**ACTION ITEM:** Show every line in the records below that contains the word "agent".

**GIVEN RECORDS:**

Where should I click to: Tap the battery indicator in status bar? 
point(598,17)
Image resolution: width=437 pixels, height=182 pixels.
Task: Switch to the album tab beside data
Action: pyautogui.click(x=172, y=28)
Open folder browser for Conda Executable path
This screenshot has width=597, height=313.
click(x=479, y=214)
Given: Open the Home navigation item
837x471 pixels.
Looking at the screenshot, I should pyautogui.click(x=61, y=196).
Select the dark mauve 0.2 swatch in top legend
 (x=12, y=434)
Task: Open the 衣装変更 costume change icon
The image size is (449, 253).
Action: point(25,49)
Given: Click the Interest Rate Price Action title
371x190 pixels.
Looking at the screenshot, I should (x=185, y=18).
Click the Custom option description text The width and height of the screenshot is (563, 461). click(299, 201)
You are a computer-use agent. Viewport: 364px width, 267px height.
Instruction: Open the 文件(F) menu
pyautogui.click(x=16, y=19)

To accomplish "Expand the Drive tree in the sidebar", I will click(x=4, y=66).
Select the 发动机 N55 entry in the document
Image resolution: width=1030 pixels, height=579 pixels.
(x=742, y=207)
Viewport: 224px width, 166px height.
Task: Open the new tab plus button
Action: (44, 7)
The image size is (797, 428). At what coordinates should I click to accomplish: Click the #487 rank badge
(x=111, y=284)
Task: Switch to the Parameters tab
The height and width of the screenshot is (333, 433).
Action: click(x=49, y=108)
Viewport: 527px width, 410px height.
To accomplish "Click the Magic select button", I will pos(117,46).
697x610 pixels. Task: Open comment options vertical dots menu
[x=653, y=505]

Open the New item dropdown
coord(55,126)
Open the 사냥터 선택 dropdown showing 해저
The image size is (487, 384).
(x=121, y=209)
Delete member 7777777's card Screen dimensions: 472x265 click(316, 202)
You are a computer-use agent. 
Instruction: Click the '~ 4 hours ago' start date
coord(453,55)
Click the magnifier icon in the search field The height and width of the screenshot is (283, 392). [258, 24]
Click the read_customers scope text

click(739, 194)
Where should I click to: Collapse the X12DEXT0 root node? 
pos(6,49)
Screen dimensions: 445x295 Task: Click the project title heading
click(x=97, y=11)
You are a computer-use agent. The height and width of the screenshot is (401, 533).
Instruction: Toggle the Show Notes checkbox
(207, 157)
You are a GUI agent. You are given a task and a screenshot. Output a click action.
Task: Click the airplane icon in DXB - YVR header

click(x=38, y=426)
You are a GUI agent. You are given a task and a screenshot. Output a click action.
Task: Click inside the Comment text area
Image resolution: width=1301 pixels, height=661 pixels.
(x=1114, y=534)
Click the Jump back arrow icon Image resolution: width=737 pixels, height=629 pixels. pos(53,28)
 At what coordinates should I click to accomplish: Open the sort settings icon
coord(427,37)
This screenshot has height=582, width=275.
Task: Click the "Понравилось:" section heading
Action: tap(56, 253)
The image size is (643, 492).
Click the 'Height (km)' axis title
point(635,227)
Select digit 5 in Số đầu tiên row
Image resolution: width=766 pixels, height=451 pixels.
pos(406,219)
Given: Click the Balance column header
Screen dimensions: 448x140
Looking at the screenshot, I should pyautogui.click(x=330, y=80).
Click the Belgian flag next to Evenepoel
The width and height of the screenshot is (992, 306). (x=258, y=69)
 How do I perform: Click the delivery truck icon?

**OUTPUT FOR THIS EXERCISE:**
You are a computer-use agent. Viewport: 364px width, 267px height.
You are a computer-use agent. 
You are a computer-use agent. The height and width of the screenshot is (401, 533).
You are a GUI agent. You are given a task and a screenshot. Output a click action.
You are a GUI agent. You are given a task and a screenshot. Output a click action.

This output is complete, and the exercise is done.